A new obligation will be to assess, on an annual basis, operational risk. That does not mean investment risk; it means the operation of the fund and any risks associated with that. It relates to potentially failed internal processes and systems that may disadvantage fund members financially. Now, because of these reforms, trustees will be obliged to assess that risk on an annual basis. They will also be obliged to assess and develop a risk management strategy.
There are new covenants for individual directors. Where the rules do not include duties, they are taken to be included because of this law. Those duties are to act honestly, to act in the best interests of members of the superannuation fund and not to enter into a covenant that would be in conflict with the interests of superannuation fund members.
The aim of all of these reforms and of the new interests and duties that are introduced by this legislation is to ensure better service, better results and better efficiency for members of superannuation funds by applying higher standards. Again, these came about as a result of the extensive consultation undertaken by the Cooper review.

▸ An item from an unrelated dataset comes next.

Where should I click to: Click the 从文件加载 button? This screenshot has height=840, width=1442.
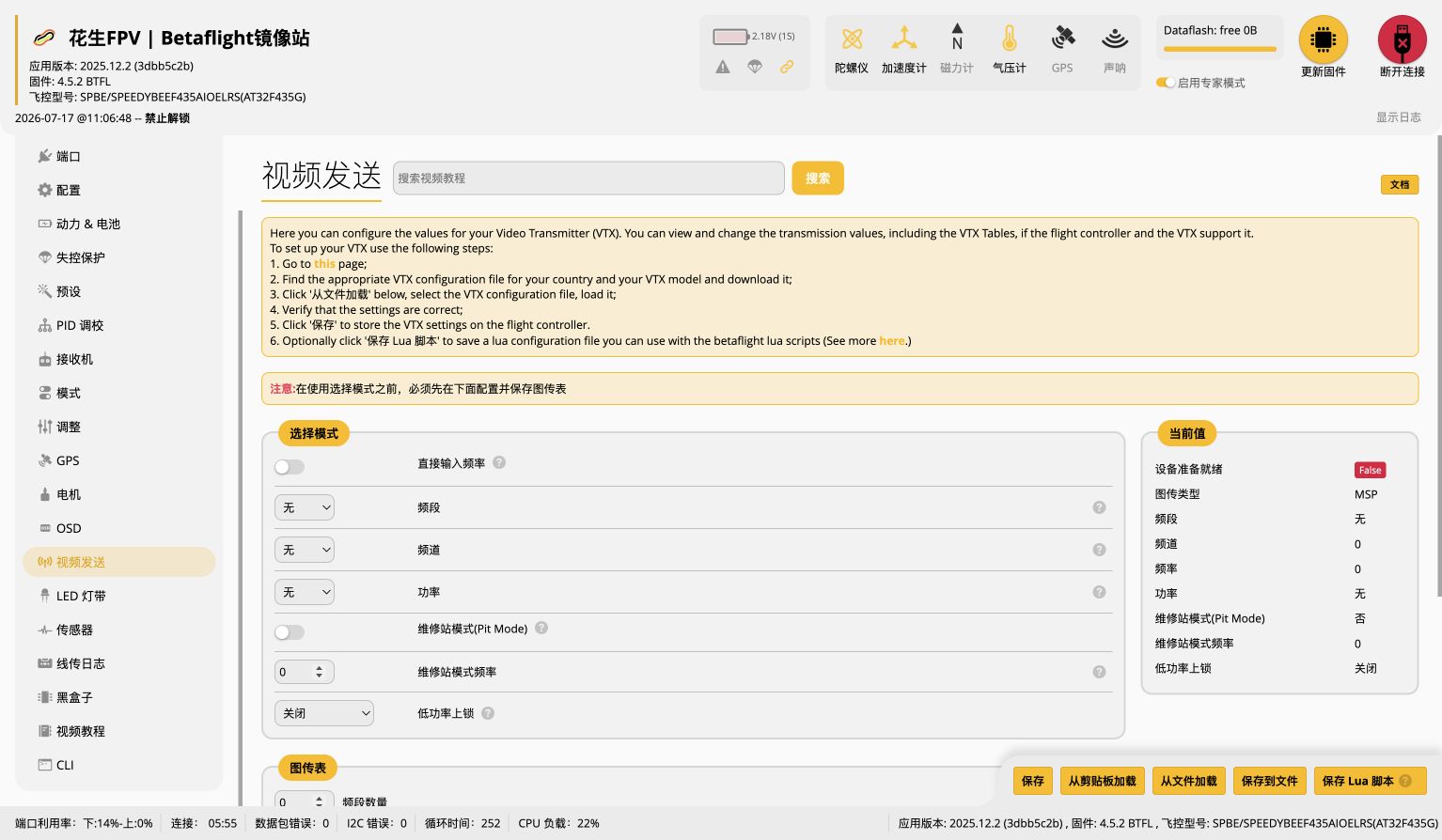1188,781
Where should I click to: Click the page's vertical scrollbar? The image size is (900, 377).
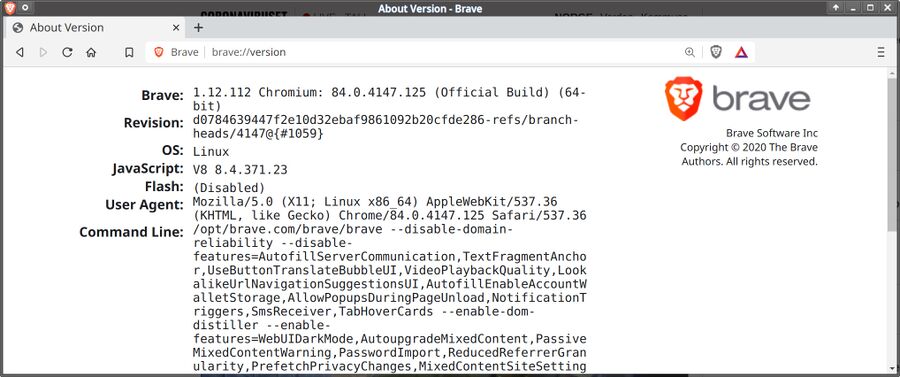(x=891, y=220)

The third element of the reforms is to ensure that prudential standards are improved. The law gives APRA the power to make general standards with respect to superannuation funds relating to prudential conditions. This is consistent with the recommendations of the Cooper review. The prudential standards will be available to be made on any matters including: protecting the interests of members; ensuring that the conduct of a superannuation entity or licensee connected to that meets the reasonable expectation of members; keeping an RSE licence or connected entity in a sound financial position; ensuring the conduct of an RSE licensee does not cause or promote instability; the appointment of auditors and actuaries; and the conduct of audits and actuarial investigations. Again, this is ensuring that the standards that relate to superannuation are improved and increased in our economy and that superannuation fund members can have greater confidence that the checks and balances related to their investment are increasing, and that ultimately, hopefully, their fund performance will improve.

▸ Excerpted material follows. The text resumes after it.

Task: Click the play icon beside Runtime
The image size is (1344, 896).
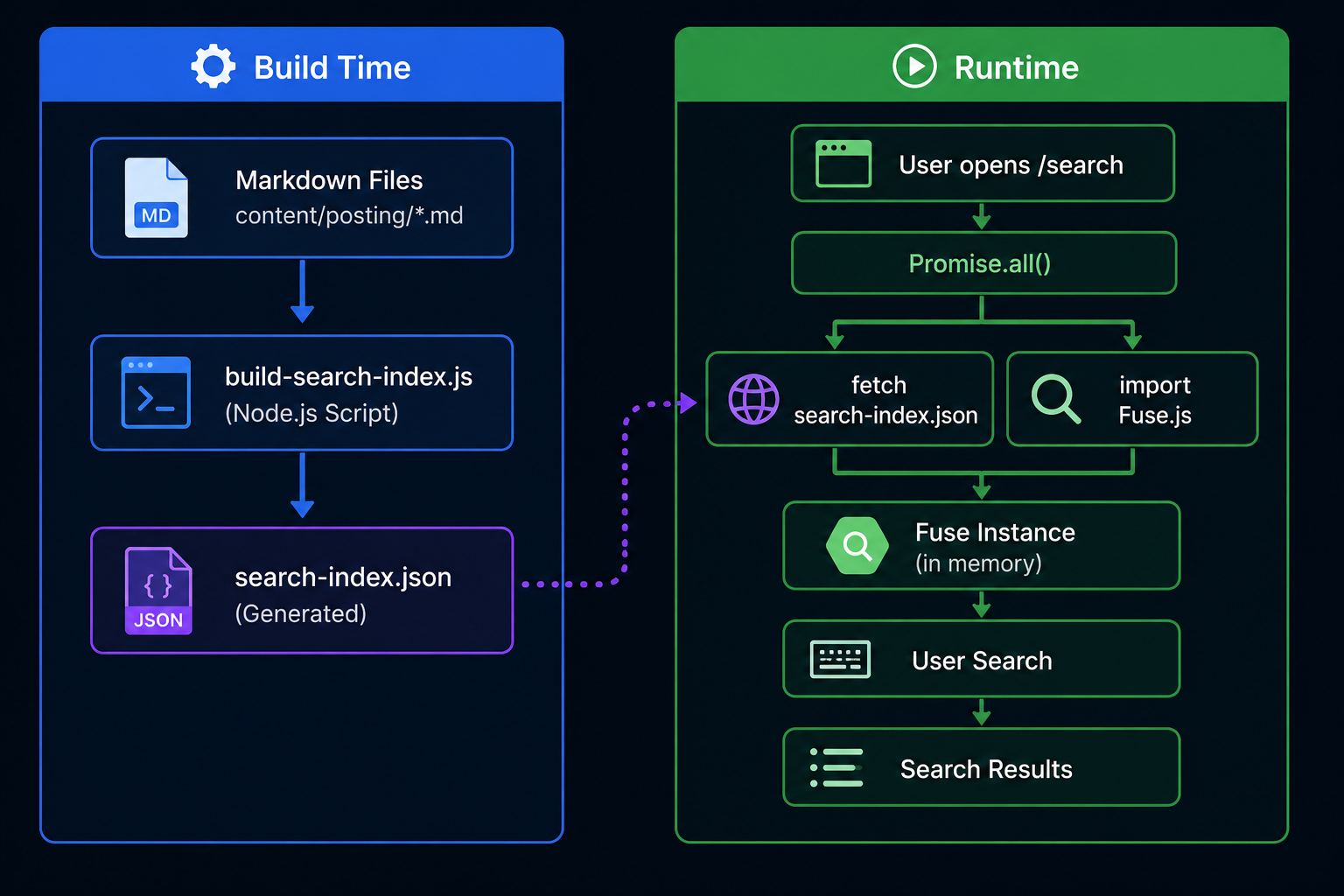Action: [914, 66]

Senator Cormann made much of the issue associated with the elements of the bill that those opposite are opposed to. He mentioned the timeline of 1 July 2013 and said that there was adequate time to reform this bill and to go through another process of investigation. That is not the case at all. Although MySuper does begin on 1 July 2013, it will take APRA at least 12 months to write the prudential standards associated with the commencement of this bill. That is why it is important that the Senate pass this legislation today. I reiterate the point that Jeremy Cooper undertook a comprehensive, close to nine-month consultation with those who work in the industry, representing all different facets and organisations in the industry. He called for submissions and there was the opportunity for super fund members right up to the associations to have their point of view put. So there has been adequate consultation in respect of these reforms.
The aim of this bill is to improve the governance of superannuation funds in Australia, to improve the efficiency and the quality of the superannuation system in Australia, and to ensure that beneficiaries are maximising the returns and getting better information for their investment and their retirement savings in our economy. It also ensures that our economy maximises the investment that can be undertaken through superannuation and the benefits for our economy that flow from job creation and growth.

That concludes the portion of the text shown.